In fact, for a model to match reality, it needs to incorporate what I would call front-loading. The oldest and most vulnerable segments get infected easily and have high rates of hospitalization and death. And while they may have few contacts, for those in group living settings, once the virus is in the residential facility, it has a high likelihood of infecting every one living, or working, there and those residents have a high likelihood of being hospitalized or dying. You can imagine exactly how this happens. For some extended period of time there are no infections in the residence. Then a staff member or a visitor who is infected and infectious comes in and spreads the virus, which easily moves via staff members or the residents themselves to other residents. Suddenly you have a very high number of cases and serious illness in these facilities. This is exactly what we see in Minnesota and other states. The ease of infection and severity of illness characteristic of these segments outweighs their more limited contacts.

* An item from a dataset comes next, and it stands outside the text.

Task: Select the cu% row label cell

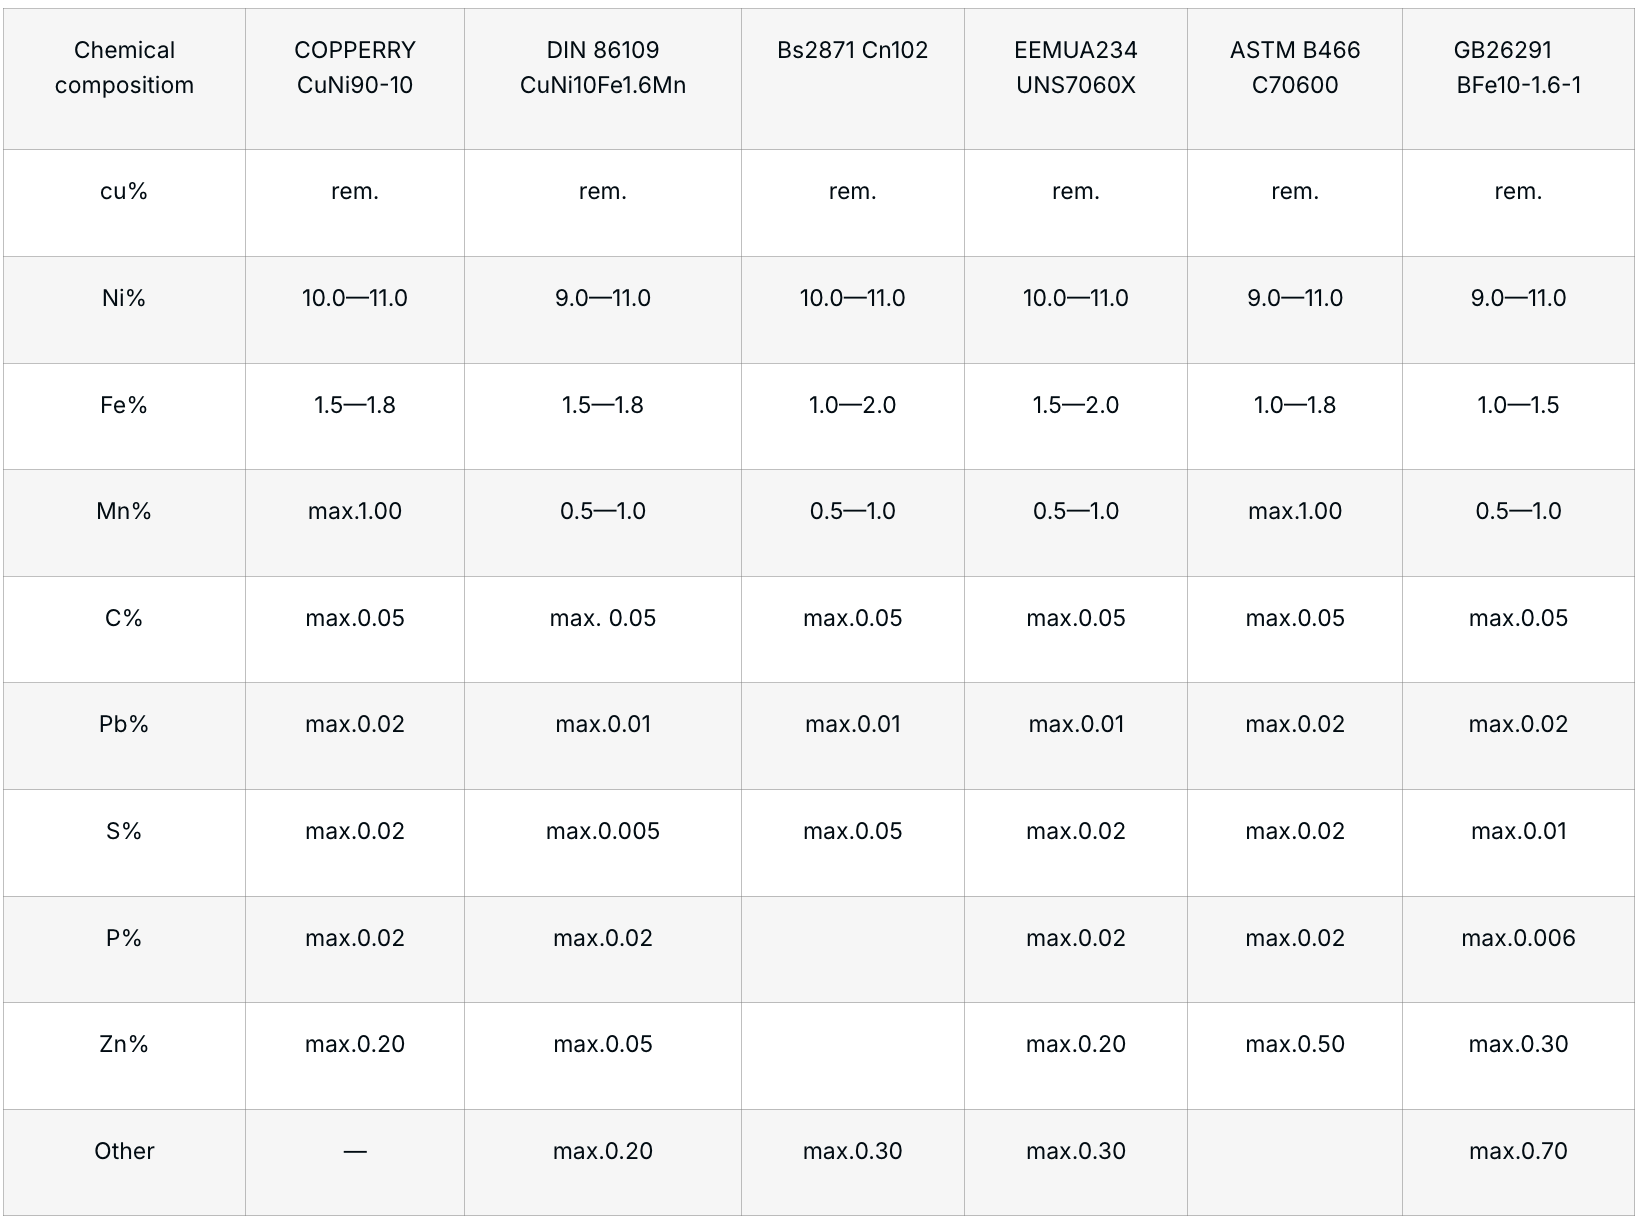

Once those infections start in the group living settings, and when they reach the frail elderly at home, hospitalizations and deaths skyrocket. If you don’t understand why that is happening, it would be easy to misread the epidemic as having high rates of severe illness for everyone. But the flip side of this phenomenon is that once the epidemic has burned through these group settings and the elderly, it largely has the younger populations left to infect, and we are going to see much lower levels of severe illness in those groups. And that is exactly what is happening now, we are experiencing an apparent rise in cases, while hospitalizations and deaths are not increasing as rapidly or are even declining. I view this as potentially beneficial from a public policy perspective. We are gaining population immunity, while seeing less risk of serious illness and death to the elderly.
So for a model to forecast or even track what is happening with this epidemic, it needs to incorporate many factors and assign them in the proper percentages to the population being modeled. For this epidemic, it needs to assume variation in susceptibility. It needs to incorporate variation in infectiousness. It needs to capture residential setting and for those persons living in a group setting, needs to be able to adjust likelihood of infection upward significantly for all residents once there is any case of a staff person or resident. It needs to have appropriately age and other factor adjusted rates of hospitalization and death.
Finally, a word again about advance directives. I believe this is a significant hidden factor in deaths. It would be very useful to have this information, which isn’t as easy to gather as most of the characteristics listed above. If a high percent of the elderly have advance directives, that probably means many are dying without hospitalization, and many are dying who were near the end of life and chose to die without attempts to stop the disease.